Fueling innovation with data
McCowan is cautious not to restrict the use of external tools — particularly cloud-native tools — that help scientists dig for discoveries. At the infrastructure level, Regeneron scientists use AWS EMR and Cloudera. At the data pipeline level, scientists use Apigee, Airflow, NiFi, and Kafka. At the data warehouse level, scientists use Redshift. As you go up the stack, different data analytics come into play, such as Dataiku. From a language perspective, scientists use Python and Jupyter Notebooks.
For McCowan, the key is to give scientists any and all tools that allow them to explore their hypotheses and test theories. “One of the fantastic things about Regeneron is that we’re driven by curiosity,” the CIO says. “We’re driven by science, and by innovation, and we try to avoid putting hard boundaries around what we do because it tends to stifle innovation.”
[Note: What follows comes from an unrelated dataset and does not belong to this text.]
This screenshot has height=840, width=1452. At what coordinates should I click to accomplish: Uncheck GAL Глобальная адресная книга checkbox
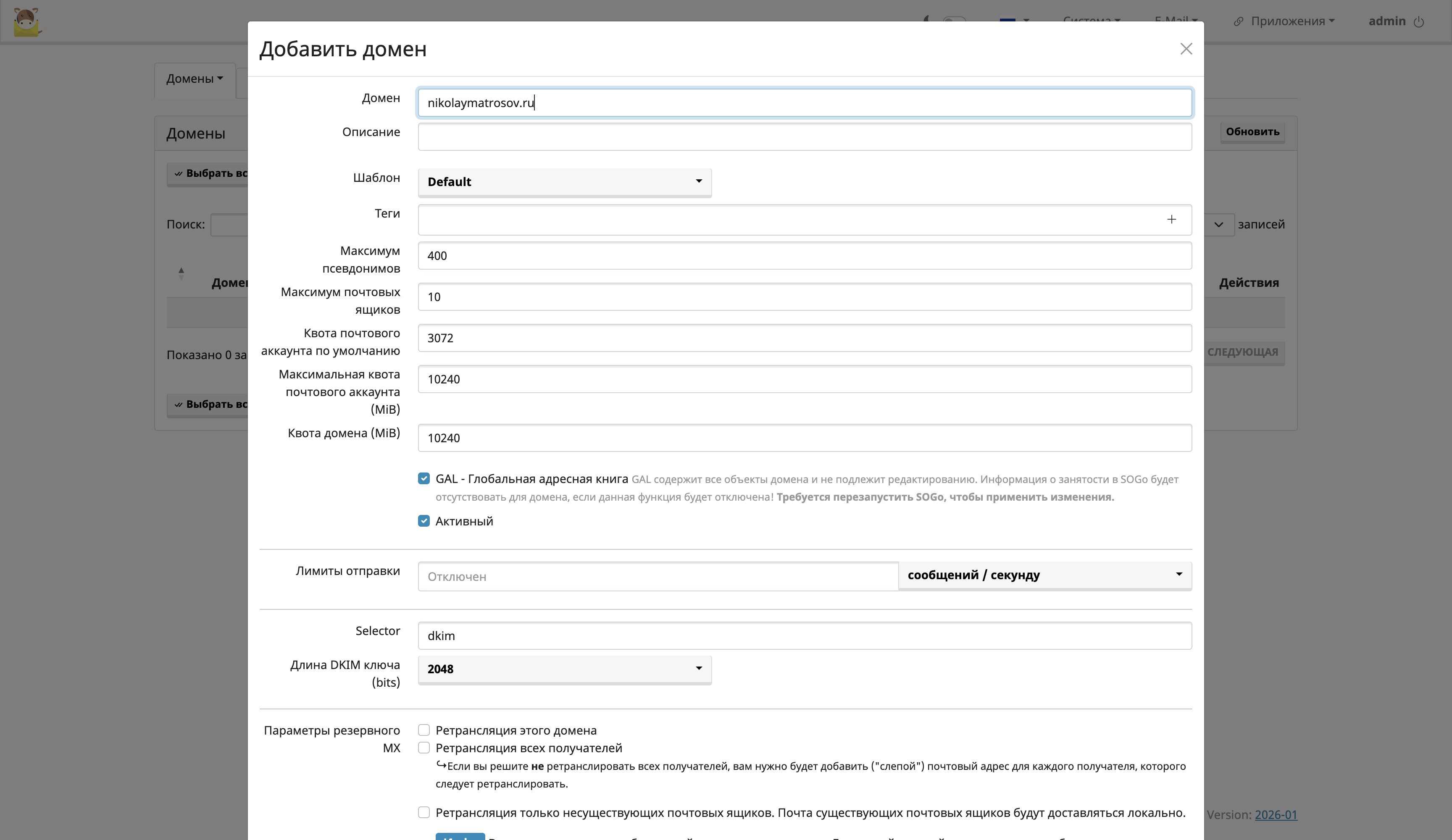tap(424, 479)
Despite the fact that Regeneron scientists have AI and ML tools at their disposal, data remains the key, McCowan says, and it’s the power of the cloud and analytics alone that may reveal the next biggest breakthrough from data that is 10 years old.
“I can’t tell you how many times I’ve read about these fantastic projects using AI and ML, but you never see the output because they fail,” McCowan says. “And the reason they are failing is that people are not putting enough thought into where the data is coming from. That is why we built our data infrastructure. So, by the time that data lands in the data lakes, and we start applying AI and ML, we know we are using it against high-quality data.”
As the company’s chief technologist, McCowan’s job is to digitize everything and help scientists make the best use of the data and metadata regardless of how it is generated.
“It always comes back to the data and the insights that we can provide using different technologies and increasing the speed of decision-making,” McCowan says, adding that providing scientists with the ability to run experimentation mathematically through engines using AI and ML models speeds up discovery, but it will never replace the wet lab.
The combination of enhanced IT and science is what will drive maximum innovation at Regeneron, McCowan says. And here, the MetaBio data platform will play a key role in facilitating breakthrough discoveries far faster than previously possible.
“The level of detail there with us digitizing everything, we’re able to apply technology and tools to help scientists make connections that they were just not able to make before,” McCowan says. “If you look at it from a pure data perspective, what we can do is find ways to [enable scientists] to connect the data better and faster and make those insights and bring drugs to market down to a five-year or four-year [process], when before it was a 10-year process.”